Most recent works on optical flow use convex upsampling as the last step to obtain high-resolution flow. In this work, we show and discuss several issues and limitations of this currently widely adopted convex upsampling approach. We propose a series of changes, inspired by the observation that convex upsampling as currently implemented performs badly in high-detail areas. We identify three possible causes; wrong training data, the non-existence of a convex combination, and the inability of the convex upsampler to find the correct convex combination.

We propose several ideas in an attempt to resolve current issues. First, we propose to decouple the weights for the final convex upsampler, making it easier to find the correct convex combination. For the same reason, we also provide extra contextual features to the convex upsampler. Then, we increase the convex mask size by using an attention-based alternative convex upsampler; Transformers for Convex Upsampling. This upsampler is based on the observation that convex upsampling can be reformulated as attention, and we propose to use local attention masks as a drop-in replacement for convex masks in order to increase the mask size. We provide empirical evidence that a larger mask size increases the likelihood of the existence of the convex combination. Lastly, we propose an alternative training scheme to remove bilinear interpolation artifacts from the model output.

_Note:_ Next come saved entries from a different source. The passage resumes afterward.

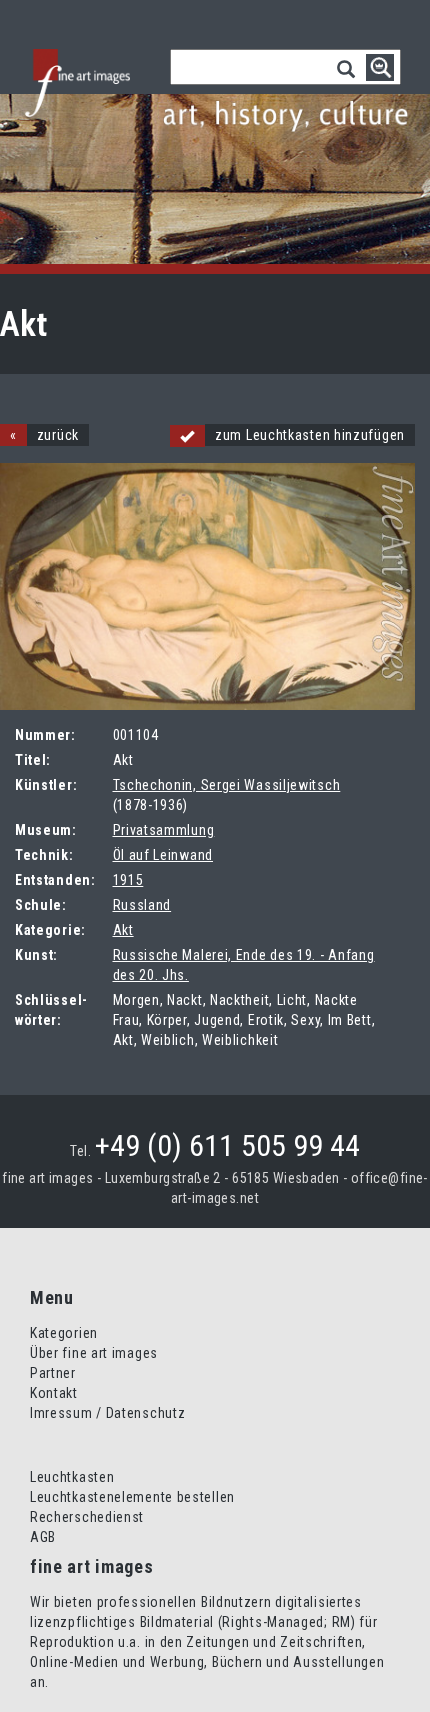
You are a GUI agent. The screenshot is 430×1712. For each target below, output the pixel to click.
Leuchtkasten (72, 1477)
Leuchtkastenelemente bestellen (132, 1497)
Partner (53, 1373)
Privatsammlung (164, 830)
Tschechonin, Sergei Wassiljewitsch (227, 785)
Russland (142, 905)
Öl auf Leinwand (163, 855)
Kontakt (54, 1393)
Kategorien (64, 1333)
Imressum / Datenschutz (107, 1413)
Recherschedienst (87, 1517)
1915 (128, 880)
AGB (43, 1537)
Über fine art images (94, 1353)
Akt (123, 930)
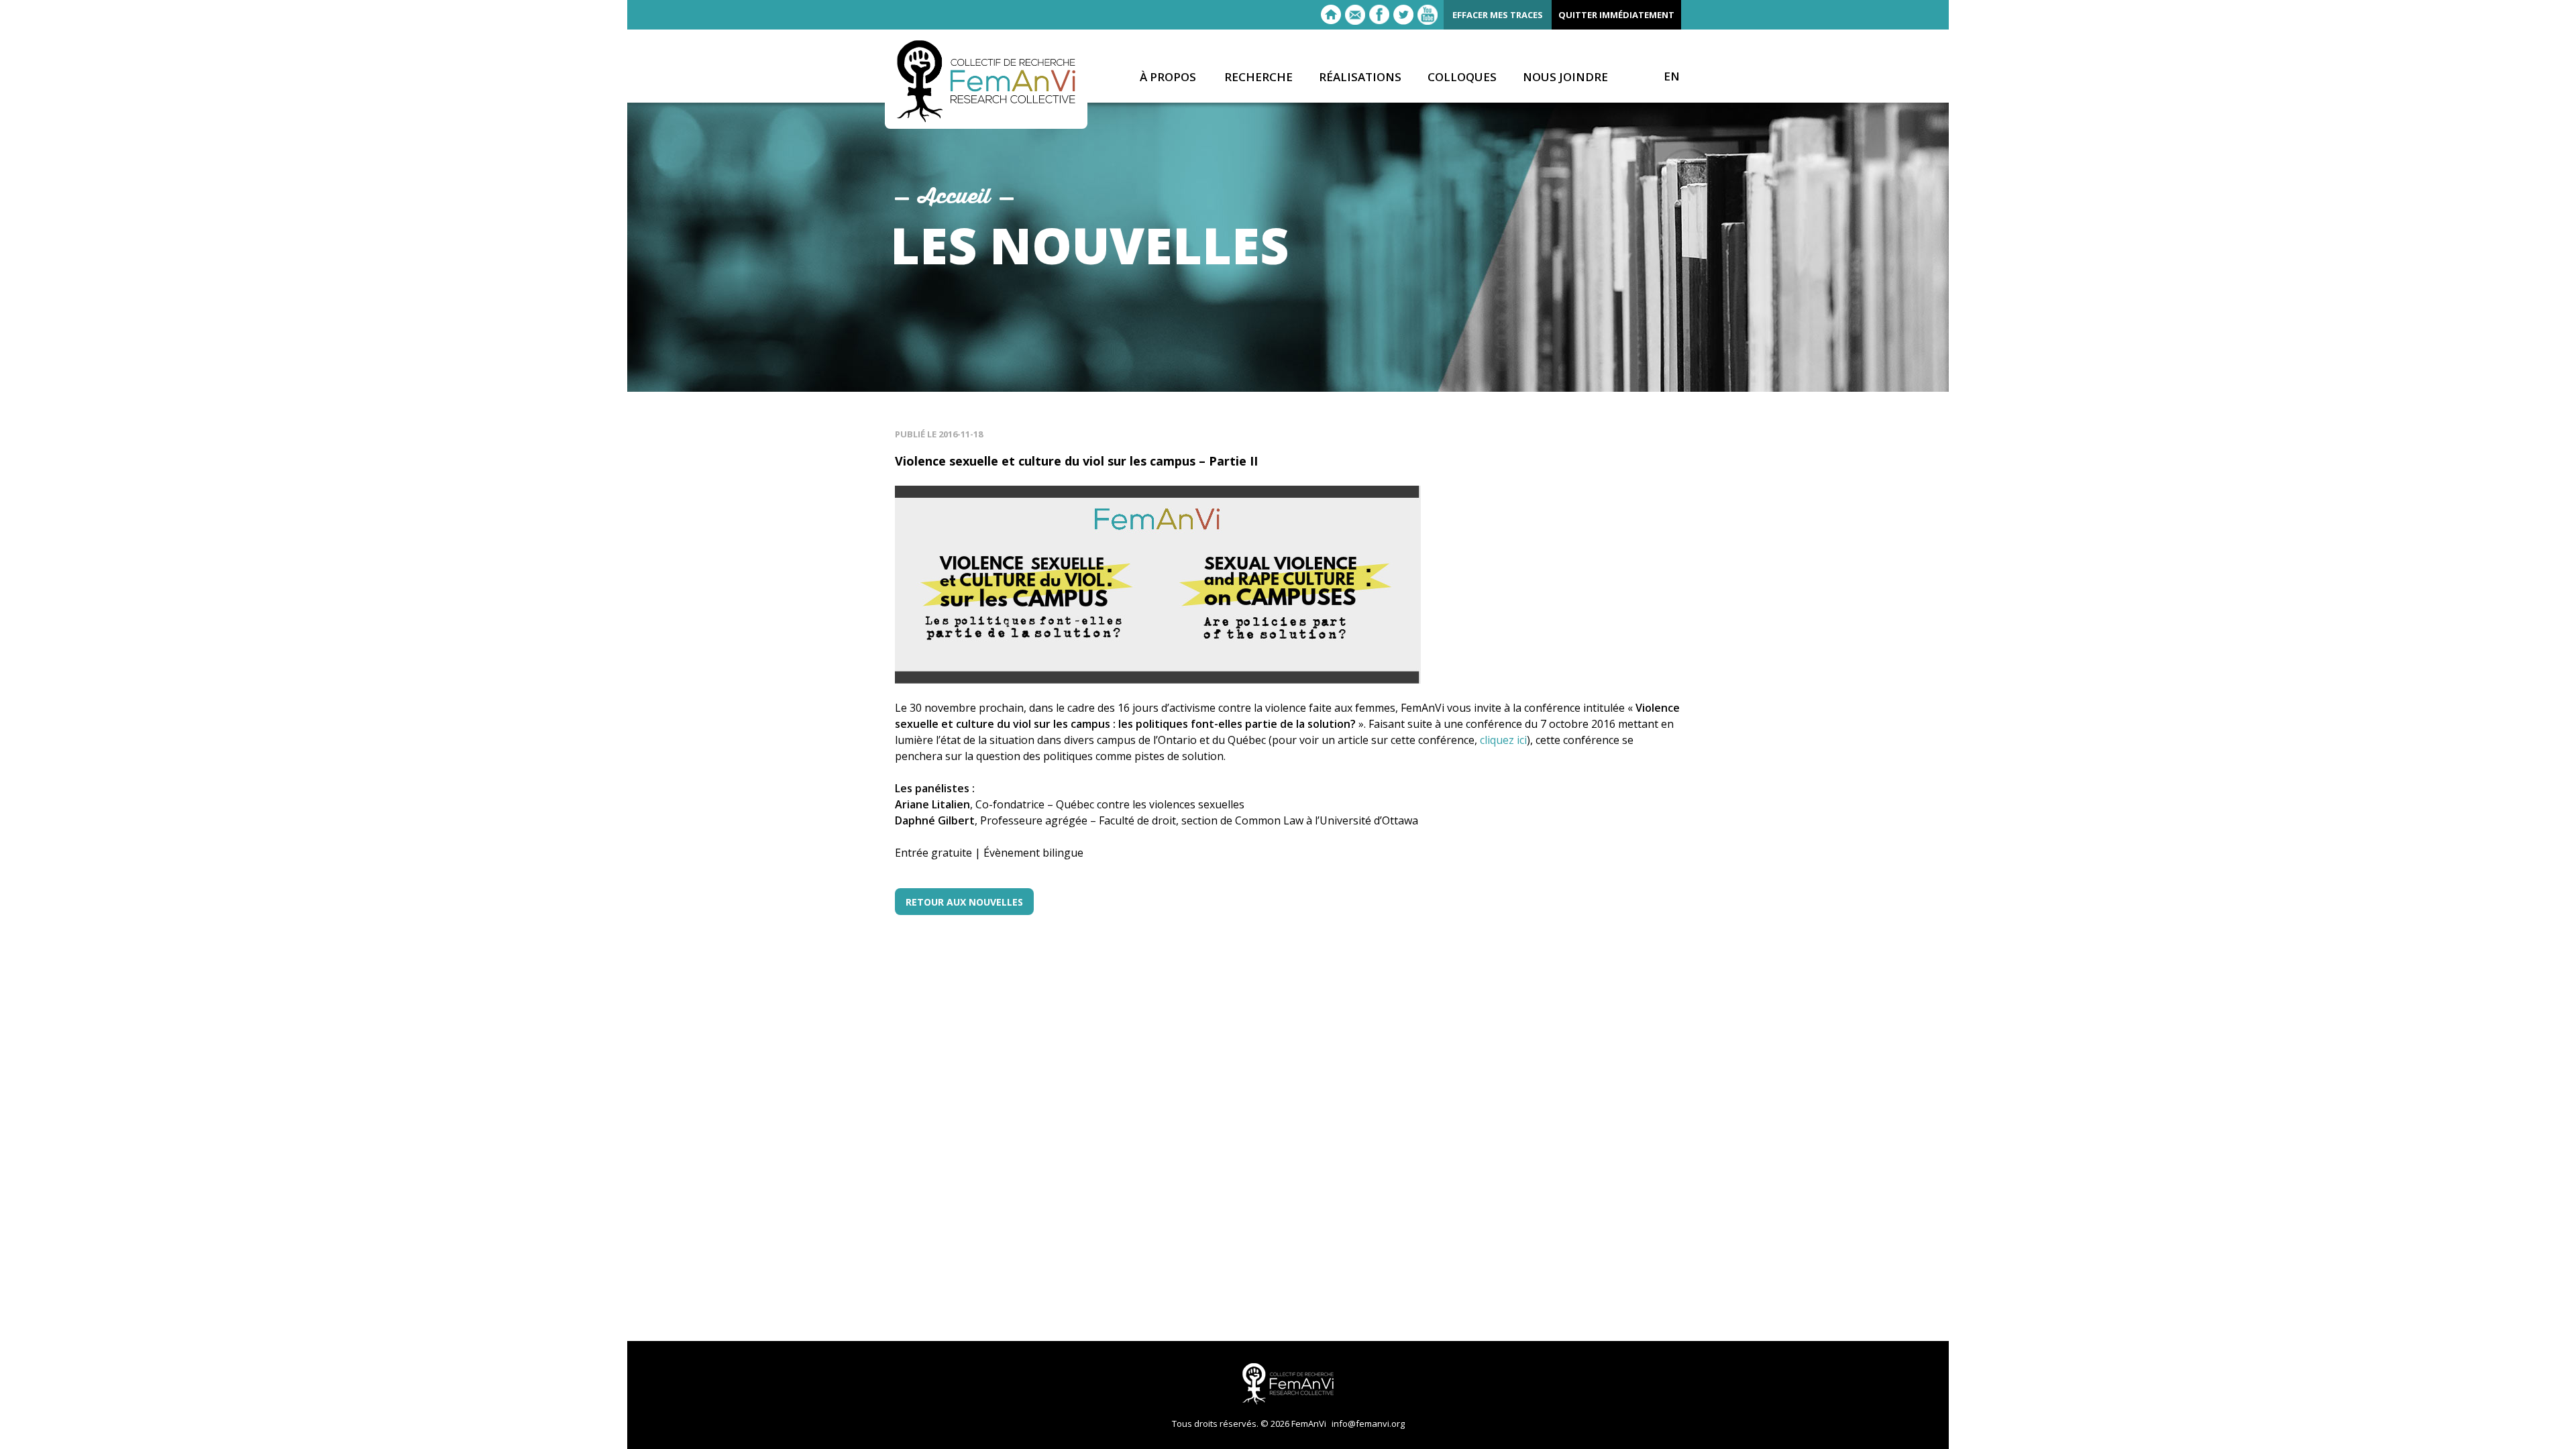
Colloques (1462, 77)
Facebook (1379, 15)
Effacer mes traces (1497, 15)
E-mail (1355, 15)
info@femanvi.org (1368, 1423)
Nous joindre (1565, 77)
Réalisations (1360, 77)
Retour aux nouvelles (964, 902)
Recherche (1258, 77)
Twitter (1403, 15)
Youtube (1427, 15)
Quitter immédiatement (1616, 15)
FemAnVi (986, 81)
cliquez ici (1503, 740)
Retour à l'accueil (1331, 15)
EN (1672, 76)
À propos (1168, 77)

We investigate whether an increase in accuracy can be achieved while leaving the low-resolution flow prediction architecture unchanged. Due to that, our proposed ideas could theoretically be applied to almost every current state-of-the-art optical flow architecture. On the FlyingChairs + FlyingThings3D training setting we reduce the Sintel Clean training end-point-error of GMA from 1.31 to 1.18, which is a 10% decrease caused solely by changes regarding the convex upsampler.